**REQUIRED ACTION**
Output, word for word, the line that contains "Select August 2021 in sidebar" and all lines following it to the end of the listing. Drop the pictures.

**GIVEN ENTRIES**
▼▼▼

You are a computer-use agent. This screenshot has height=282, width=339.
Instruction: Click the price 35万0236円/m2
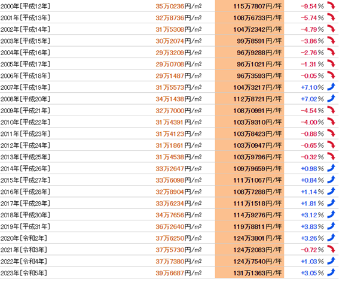point(179,6)
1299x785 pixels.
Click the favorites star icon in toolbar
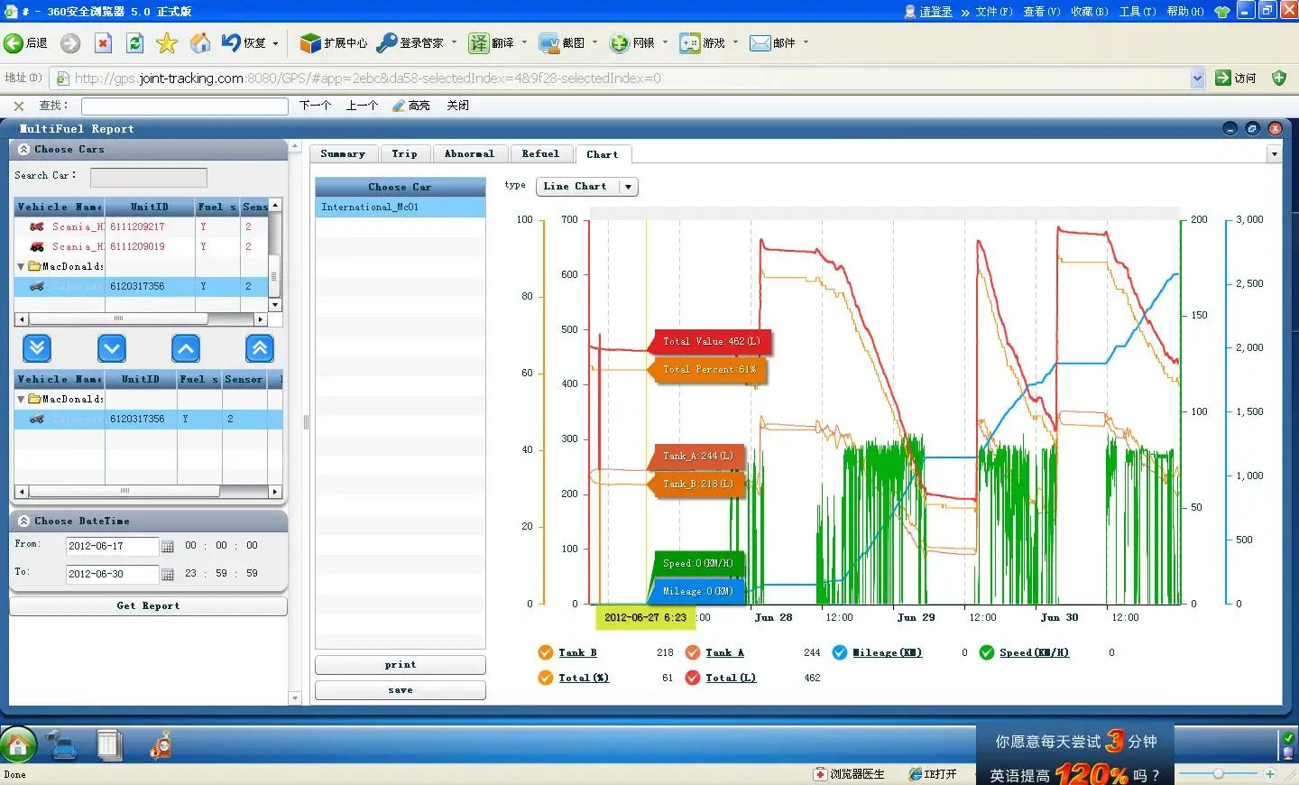pyautogui.click(x=167, y=43)
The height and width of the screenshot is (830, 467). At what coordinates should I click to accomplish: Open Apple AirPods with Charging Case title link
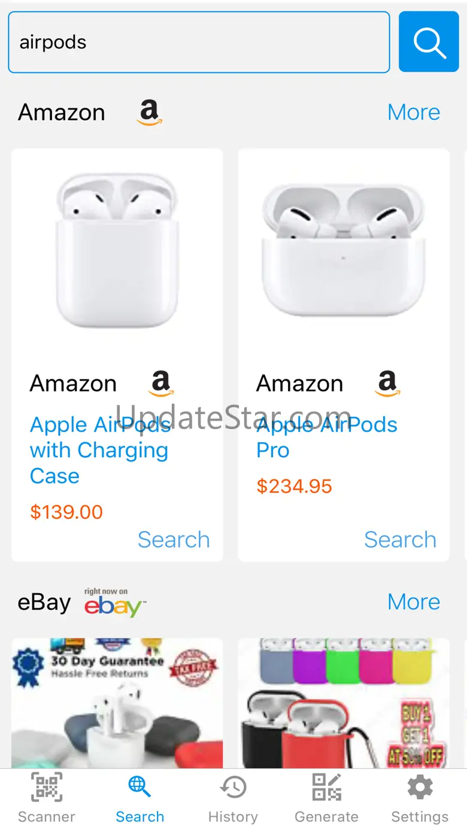coord(101,450)
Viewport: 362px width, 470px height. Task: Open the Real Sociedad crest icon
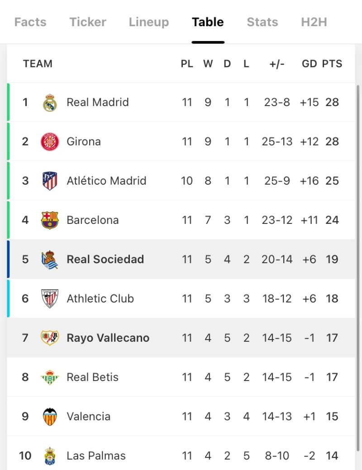pyautogui.click(x=50, y=259)
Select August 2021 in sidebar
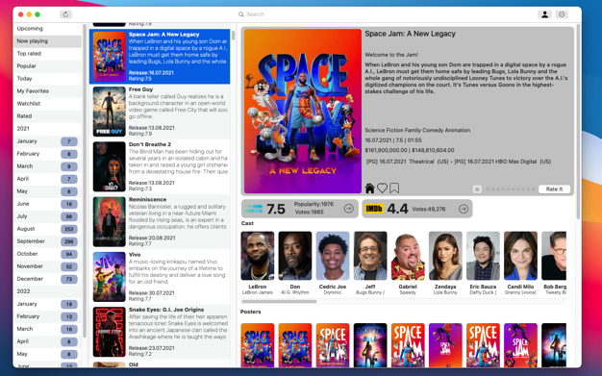Screen dimensions: 602x376 47,229
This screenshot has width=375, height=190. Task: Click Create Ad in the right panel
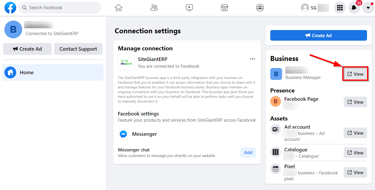point(318,35)
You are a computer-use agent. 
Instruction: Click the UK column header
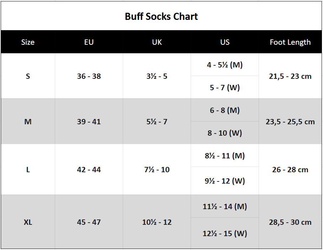coord(157,42)
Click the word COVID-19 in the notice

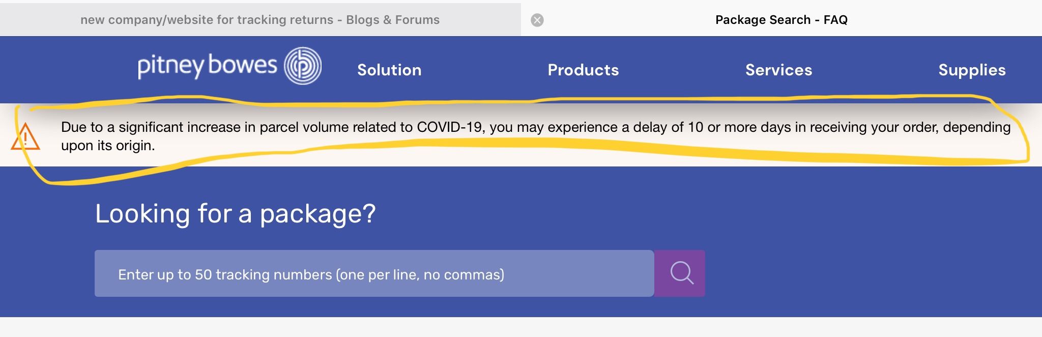pos(449,127)
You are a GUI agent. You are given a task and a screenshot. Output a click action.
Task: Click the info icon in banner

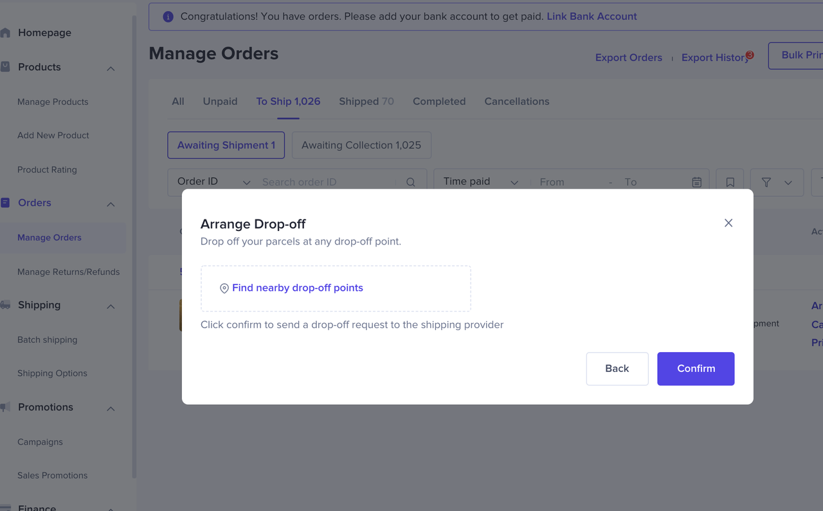pos(168,17)
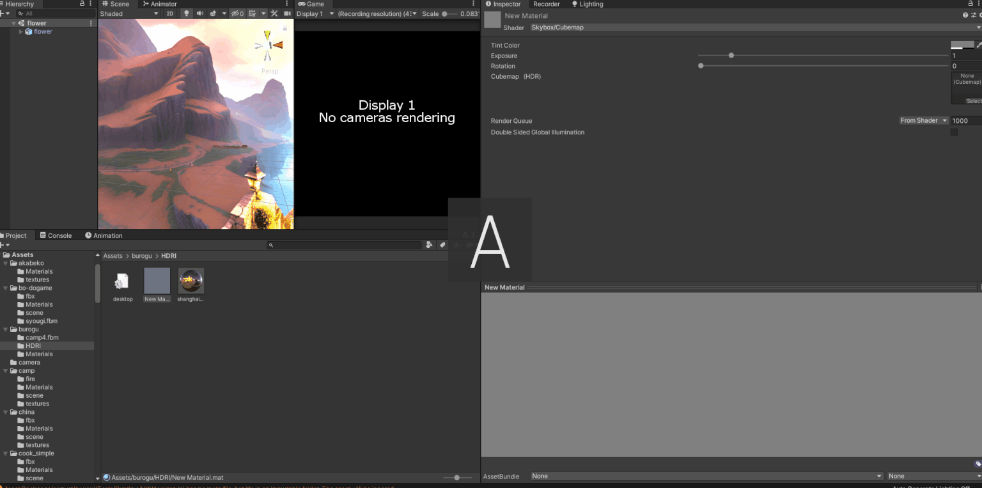Mute scene audio in the Scene view
Screen dimensions: 982x488
(201, 13)
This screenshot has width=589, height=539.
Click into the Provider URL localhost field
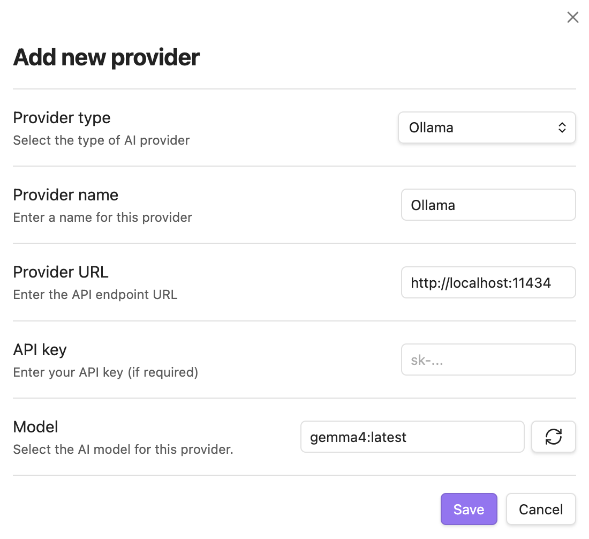[488, 282]
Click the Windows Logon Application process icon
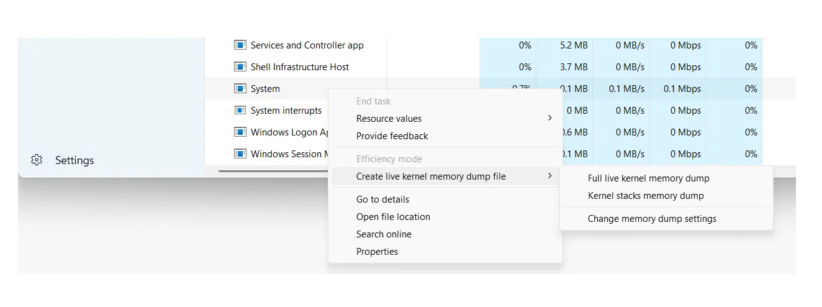 [x=240, y=132]
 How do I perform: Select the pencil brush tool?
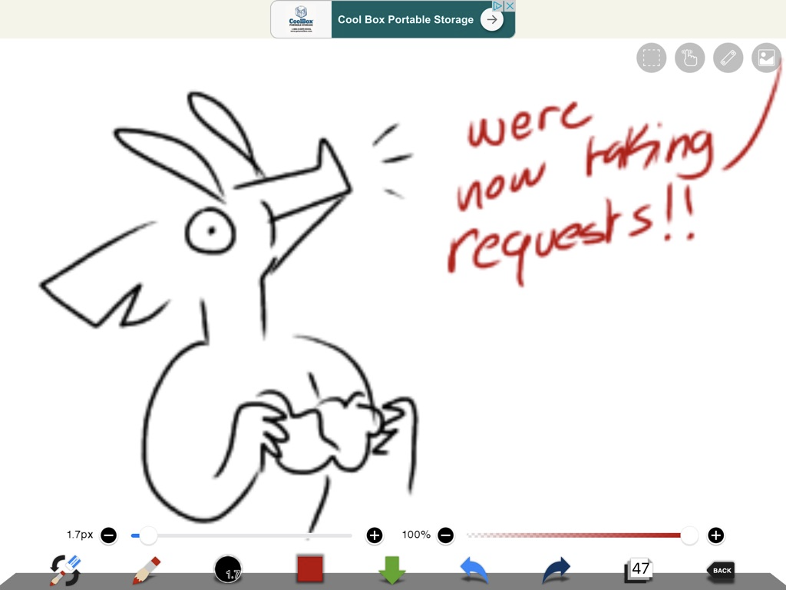click(146, 571)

▲▲▲

**ANSWER BOX**
Select August 2021 in sidebar
Screen dimensions: 602x376 47,229
This screenshot has width=375, height=190. Task: Click Create Ad in the right panel
point(318,35)
You are a computer-use agent. 
Instruction: Click the UK column header
coord(157,42)
Click the word COVID-19 in the notice

pos(449,127)
You are a GUI agent. You are given a task and a screenshot. Output a click action.
Task: Click the info icon in banner

pos(168,17)
Mute scene audio in the Scene view
Screen dimensions: 982x488
(201, 13)
This screenshot has width=589, height=539.
Click into the Provider URL localhost field
[488, 282]
Click the Windows Logon Application process icon
 [x=240, y=132]
 How do I perform: Select the pencil brush tool?
click(146, 571)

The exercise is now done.